# EXTRAIT FOURNI
Mais heureusement, les Anglais accordent facilement une libération sous caution, le fameux « bail », pour peu qu’on ait une adresse et un emploi. D’ailleurs, son avocate s’est battue vendredi à la Westminster Court et a obtenu une libération et une comparution libre dans quelques mois pour juste une caution de 2000 livres, le tout pour des honoraires de 600 livres. Ce n’est pas cher payé, le jeune homme me vante les mérites de son avocate et me donne ses coordonnées. En échange, je lui raconte ce que je faisais à la Westminster vendredi. Il compatit que « mon homme » soit menacé d’extradition aux Etats Unis car c’est bien connu que là-bas c’est un enfer. Il me recommande encore son avocate qui est forcément meilleure que « les miens » qui ne sont même pas venus à l’audience !
Le jeune Polonais confirme ce que nous a dit l’aumônier, mais pour le transfert il nous conseille d’aller au Vistor Center qui se trouve à deux pas du château. Le Vistor Center ressemble à un petit centre social de quartier et il est aussi géré par l’association PACT. Les dames du PACT sont aussi gentilles et serviables que celles de Belmarsh. Elles sont formelles : personne n’a été transféré la veille de Belmarsh à Wandsworth. C’est effectivement un processus normal de sortir d’une vraie prison ou on purge une peine pour aller vers un simple centre de rétention en attente d’extradition.
La principale accueillante nous certifie qu’elle ne peut pas en savoir plus sur la voie juridique. C’est au avocats de faire une demande officielle pour savoir si le transfert a lieu. Et naturellement, nous bénéficierons d’un droit de visite si nous sommes sur sa « visitor list ». (encore elle !), Ce qui sûr, par contre, est qu’il gardera le même numéro sous lequel nous pouvons écrire et envoyer les colis. D’ailleurs, le colis chaussettes-sous-vêtements que nous avons préparé, nous pouvons le déposer dans une grande boîte prévu à cet effet. Ce sont les dames du PACT qui se chargent elles-mêmes de distribuer les colis et elles s’efforcent de le faire le plus vite possible. S’il n’est pas là, le colis et les lettres seront directement envoyés par le centre de Wandsworth là ou notre proche se trouvera.

Données de cibles de clic:

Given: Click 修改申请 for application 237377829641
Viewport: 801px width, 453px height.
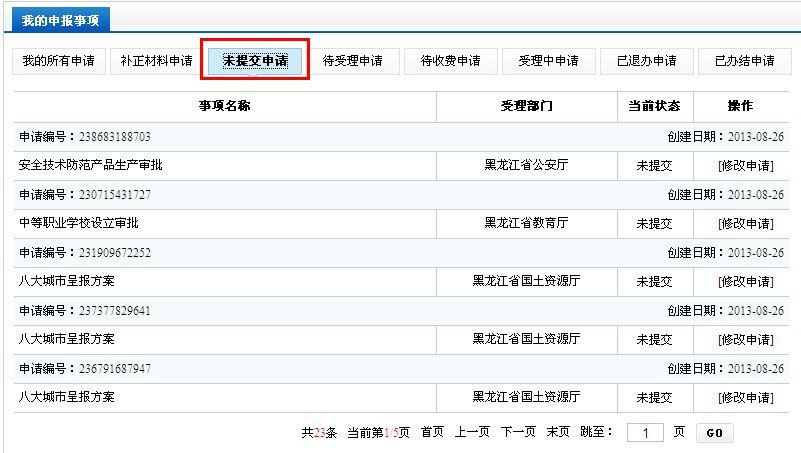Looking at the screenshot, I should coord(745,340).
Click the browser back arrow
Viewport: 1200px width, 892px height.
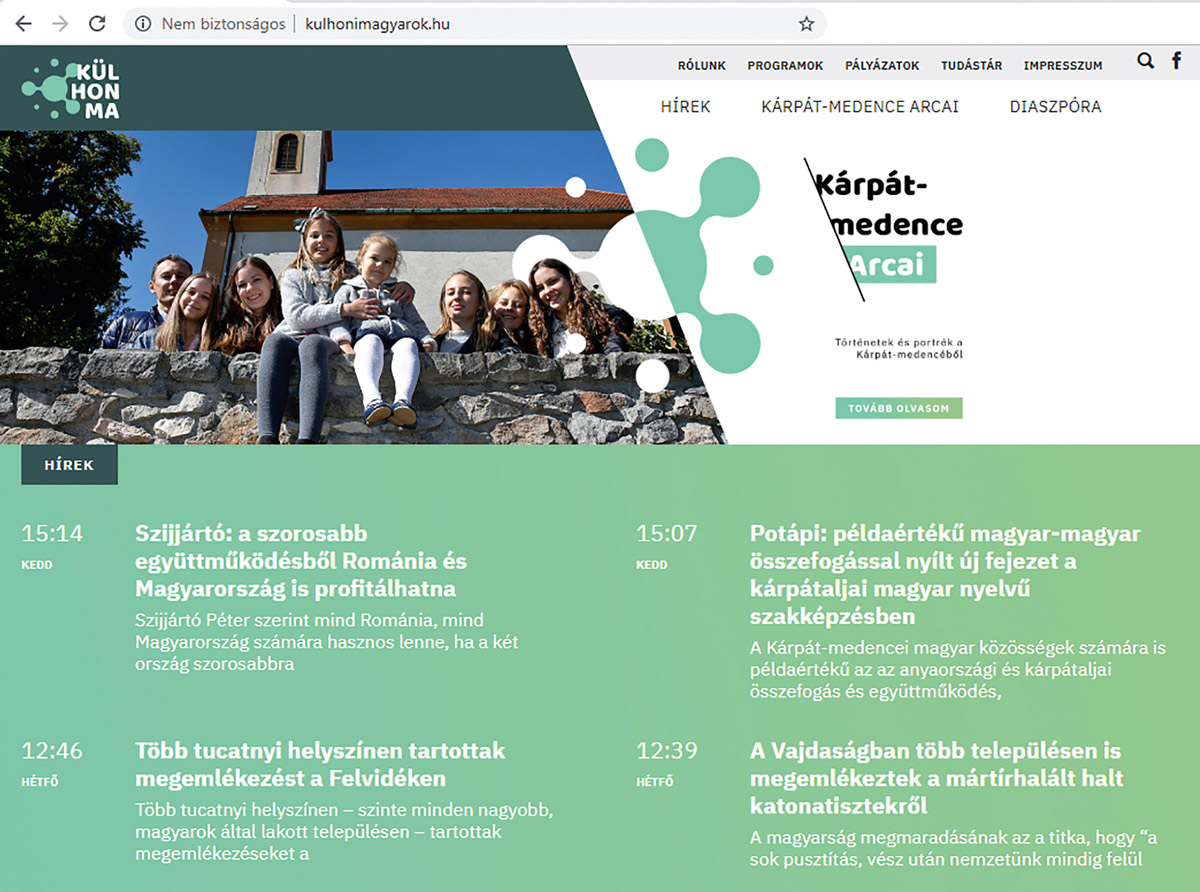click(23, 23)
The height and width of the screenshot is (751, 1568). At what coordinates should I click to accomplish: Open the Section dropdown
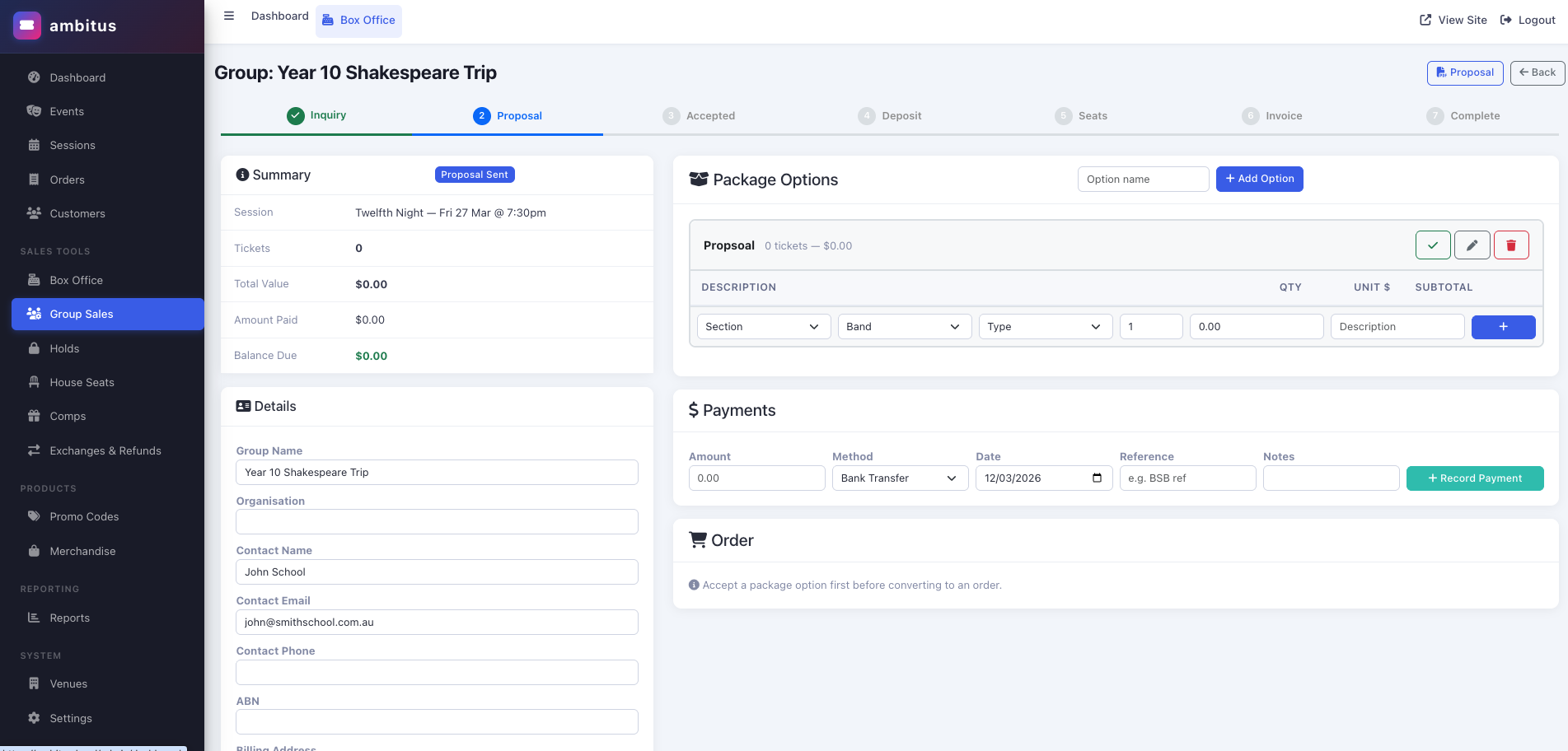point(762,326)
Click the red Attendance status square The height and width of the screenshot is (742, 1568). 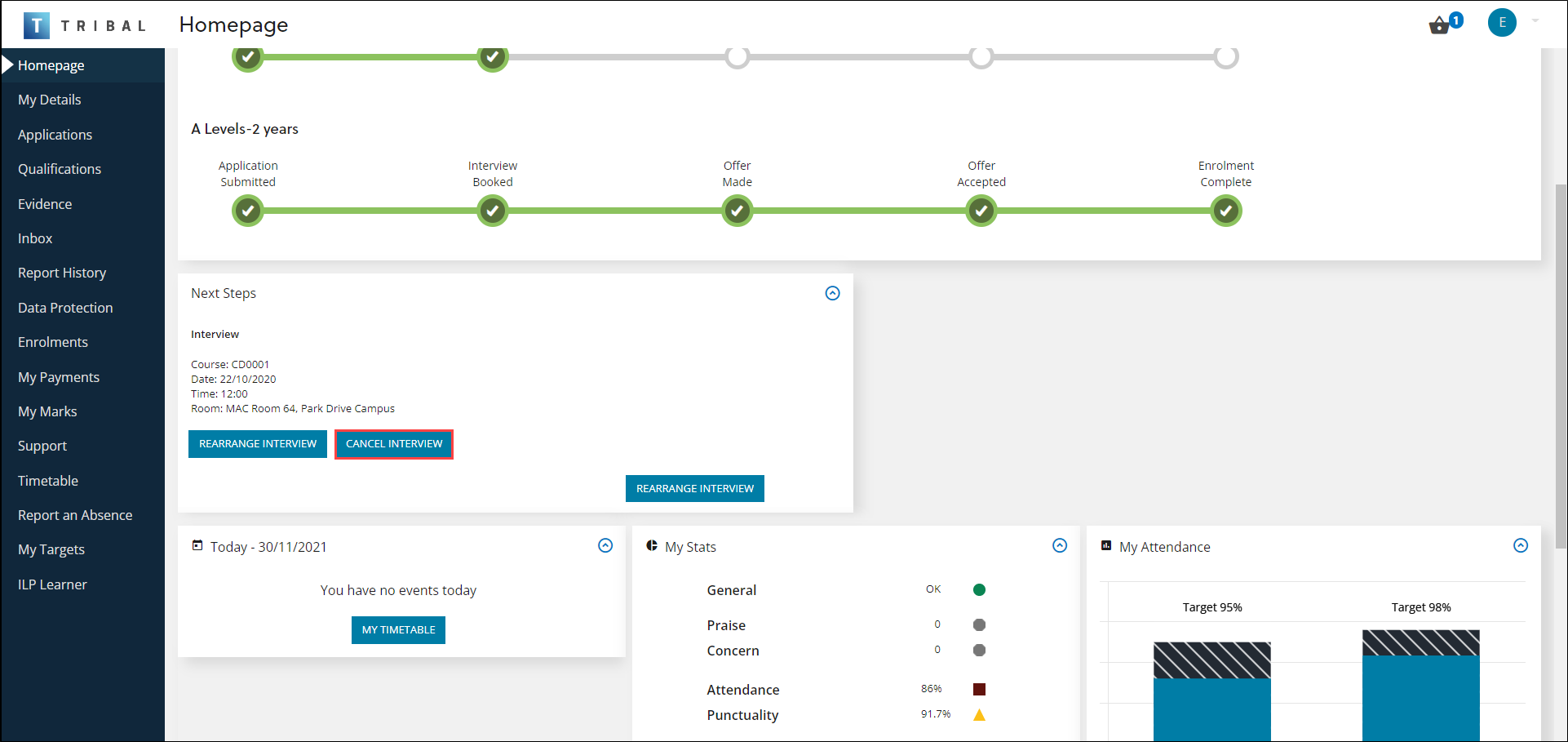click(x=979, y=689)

# CONSIGNE
Indiquez, s'il vous plaît, si chacune des affirmations suivantes concorde avec l'extrait fourni, en répondant par oui ou par non et en citant à l'identique les mots de l'extrait qui tranchent. (a) L'avocate du jeune homme a demandé 600 livres d'honoraires. (b) D'après les dames du PACT, quelqu'un a été transféré la veille de Belmarsh à Wandsworth. (c) Le colis peut être déposé dans une grande boîte.

# RÉPONSE ATTENDUE
(a) Oui : « le tout pour des honoraires de 600 livres ».
(b) Non : « personne n’a été transféré la veille de Belmarsh à Wandsworth ».
(c) Oui : « nous pouvons le déposer dans une grande boîte prévu à cet effet ».